Además, en varias crónicas del día se reflejaba la brutalidad represiva. Por ejemplo, la Agencia Noticias Argentinas (NA) decía: “…La acción policial fue observada directamente desde las oficinas de ‘Noticias Argentinas’… Desde allí se pudo apreciar cuando efectivos que descendieron de un carro de asalto, tomaron por la fuerza a dos manifestantes a quienes golpearon en espaldas y riñones mientras los conducían a los patrulleros. En la acción de represión participaron incluso policías de civil, ‘que se mezclaron entre los manifestantes’ (…) Cuando los periodistas de NA observaban por los ventanales el incidente, un policía que ocupaba uno de los patrulleros sacó una escopeta lanzagranadas y apuntó hacia ellos en un claro gesto de intimidación hacia los periodistas… Mientras la policía actuaba con energía, los manifestantes coreaban consignas tales como ‘Queremos trabajar’, ‘CGT, CGT’, ‘Se va acabar la dictadura militar’”.
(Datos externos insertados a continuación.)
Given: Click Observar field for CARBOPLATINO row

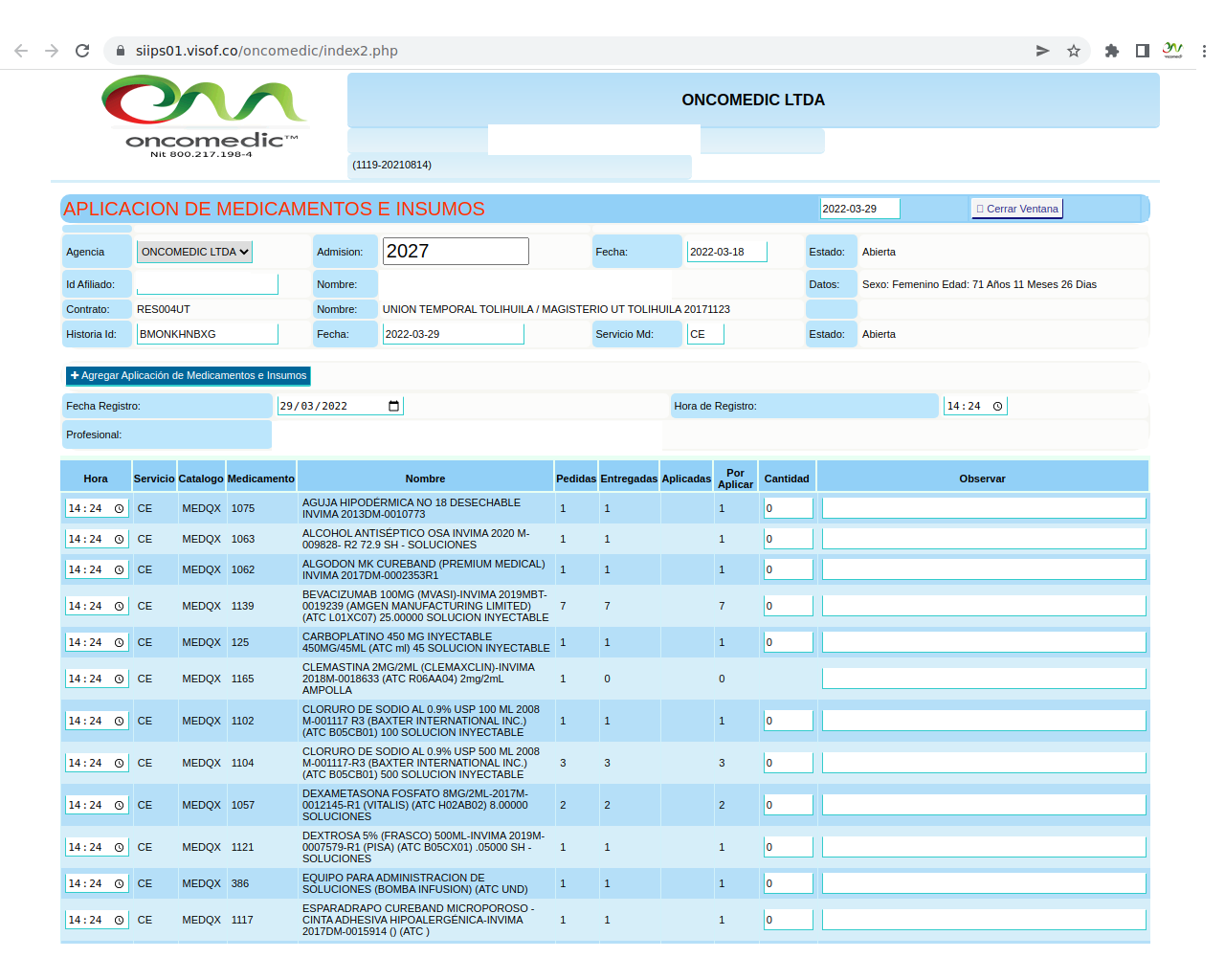Looking at the screenshot, I should coord(983,642).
En uno de los párrafos, el anónimo cronista se detuvo a relatar el porrazo que se dio un policía de la montada. Si bien la nota tenía la forma de una crónica descriptiva, es evidente que quien escribía compartía el festejo de quienes habían sido testigos directos del hecho. Y además, relatándolo, permitía festejar a quienes se enteraban a través de su crónica (incluyéndonos): “…un grupo de cien personas comenzó a corear estribillos contra el gobierno militar. Efectivos de la policía montada dispersaron a los manifestantes, subiendo con los animales a las veredas. Uno de los policías rodó espectacularmente y la gente que se encontraba en el lugar festejó ruidosamente su caída. Allí se detuvo a dos personas…”.
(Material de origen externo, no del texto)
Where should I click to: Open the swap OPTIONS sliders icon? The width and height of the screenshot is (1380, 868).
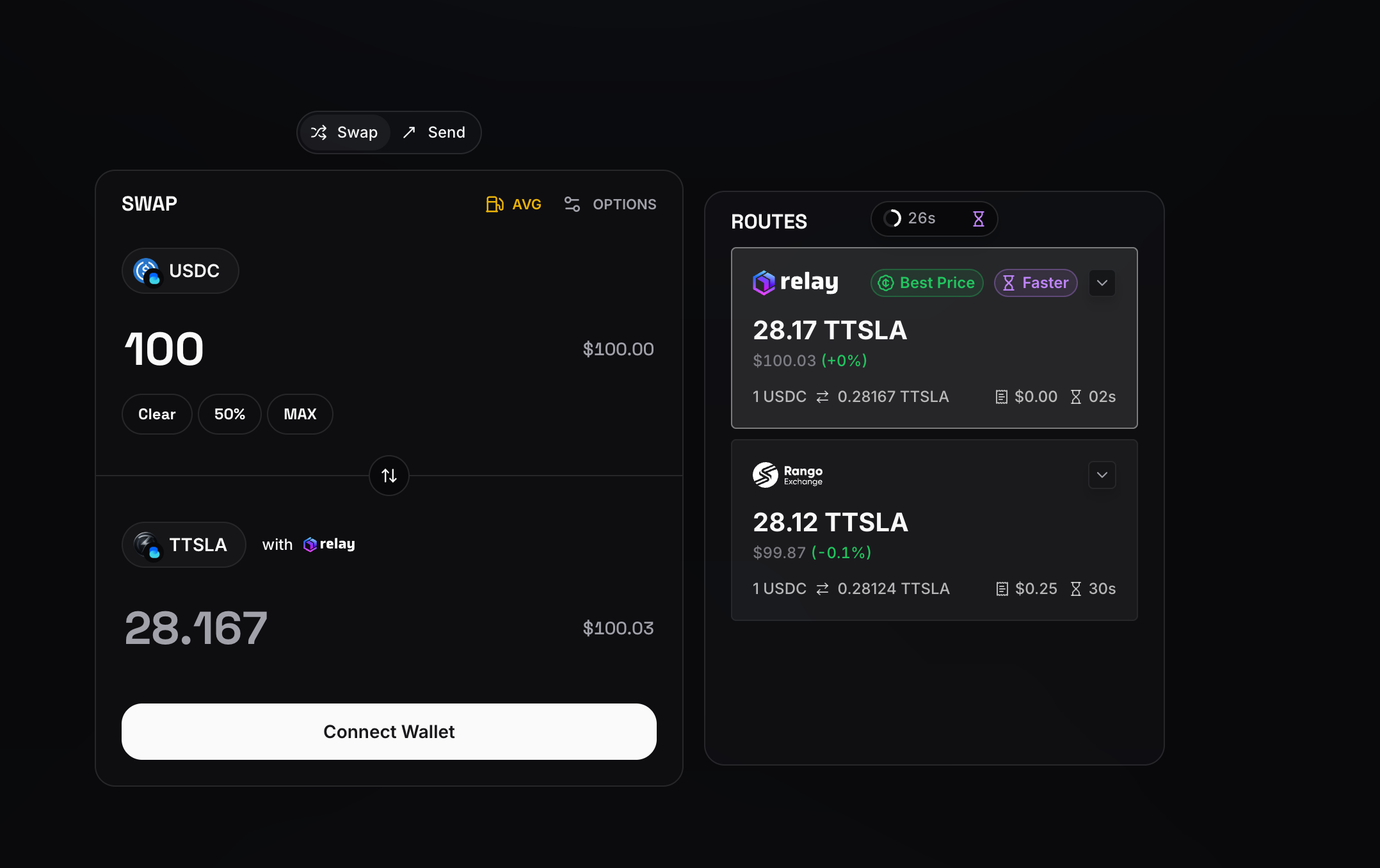click(572, 204)
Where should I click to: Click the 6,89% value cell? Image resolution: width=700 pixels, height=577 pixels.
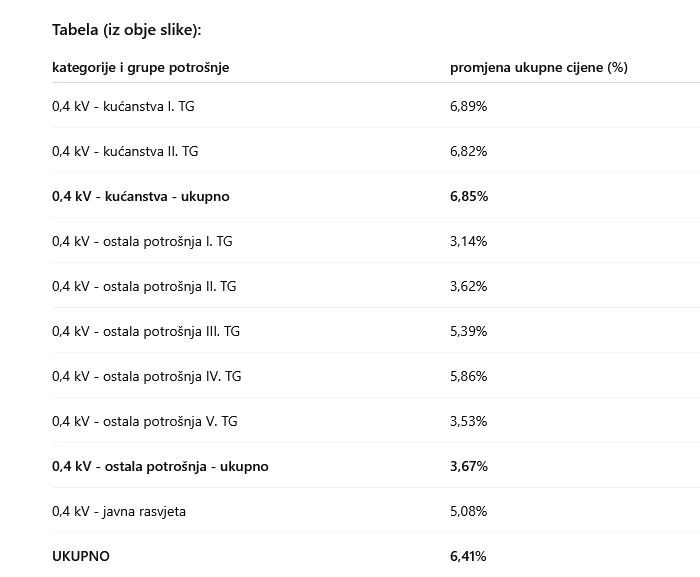(468, 106)
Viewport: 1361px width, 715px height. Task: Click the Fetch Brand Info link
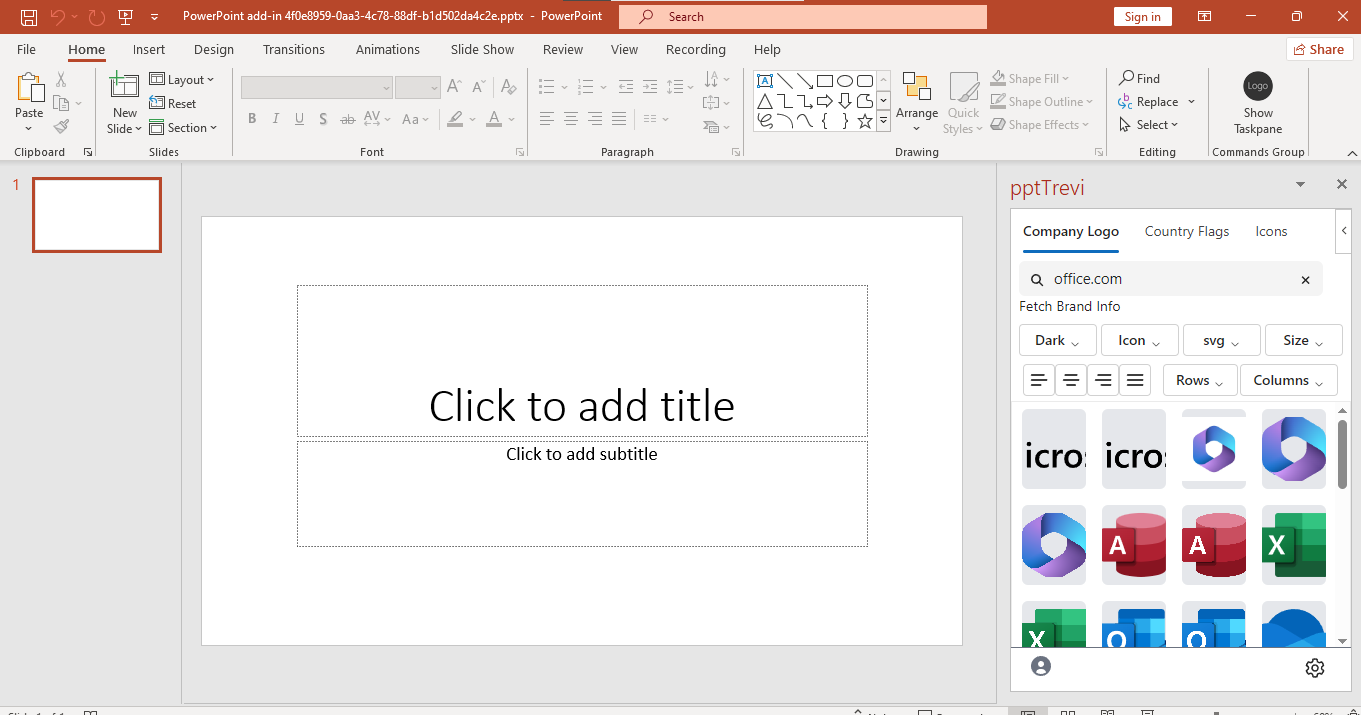click(x=1069, y=306)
De todo el país, Mendoza se destacó del resto por la brutalidad represiva. Cuando los manifestantes mendocinos se dirigían a la Casa de Gobierno provincial, fueron recibidos con disparos de ametralladoras, efectuados por la gendarmería. El saldo fue de siete heridos de bala. Uno de ellos quedó gravemente herido y falleció pocos días después, el 3 de abril. Se trataba de José Benedicto Ortiz, secretario general de la Asociación Obrera Minera Argentina, regional Mendoza.
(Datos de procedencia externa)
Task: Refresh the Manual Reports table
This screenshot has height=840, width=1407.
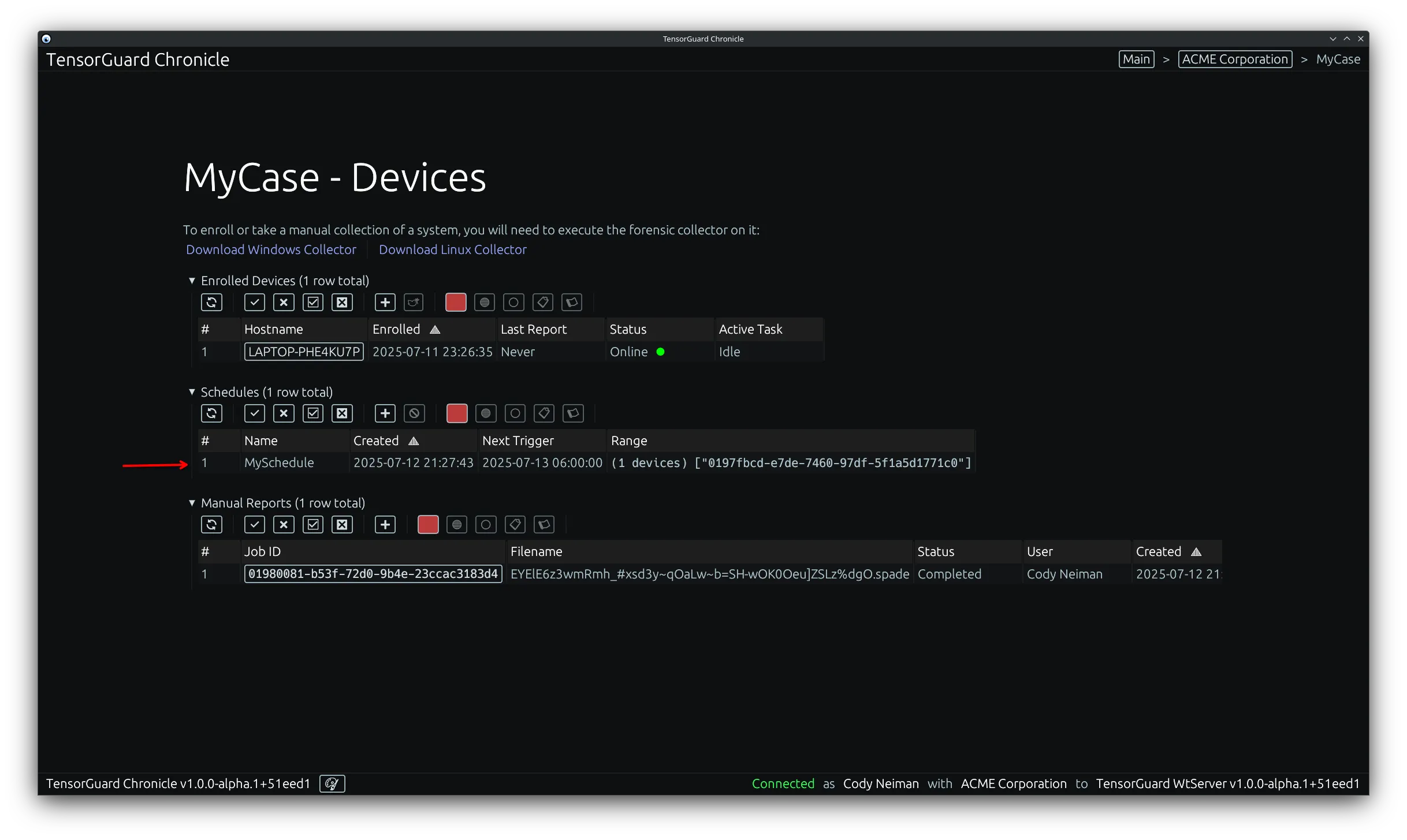Action: point(212,524)
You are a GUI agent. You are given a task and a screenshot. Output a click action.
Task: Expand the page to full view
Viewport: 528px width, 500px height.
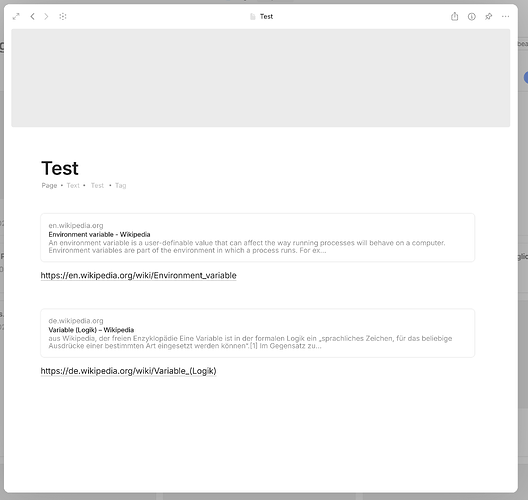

Al día siguiente de la manifestación, el Ministro del interior declaró en la prensa que el gobierno debía lamentar que “la intemperancia haya provocado algunos heridos”. (¡Qué flor de tapa se perdía Clarín! Hubiera quedado fenómeno: “La ‘intemperancia’ causó 6 heridos y un muerto”. Por suerte, 20 años después, “la crisis” le dio su oportunidad… ¡Y no la desperdiciaron!
Los días siguientes se inició el debate sobre el balance de la jornada. La cantidad de asistentes, los motivos, las formas, las intemperancias, etc.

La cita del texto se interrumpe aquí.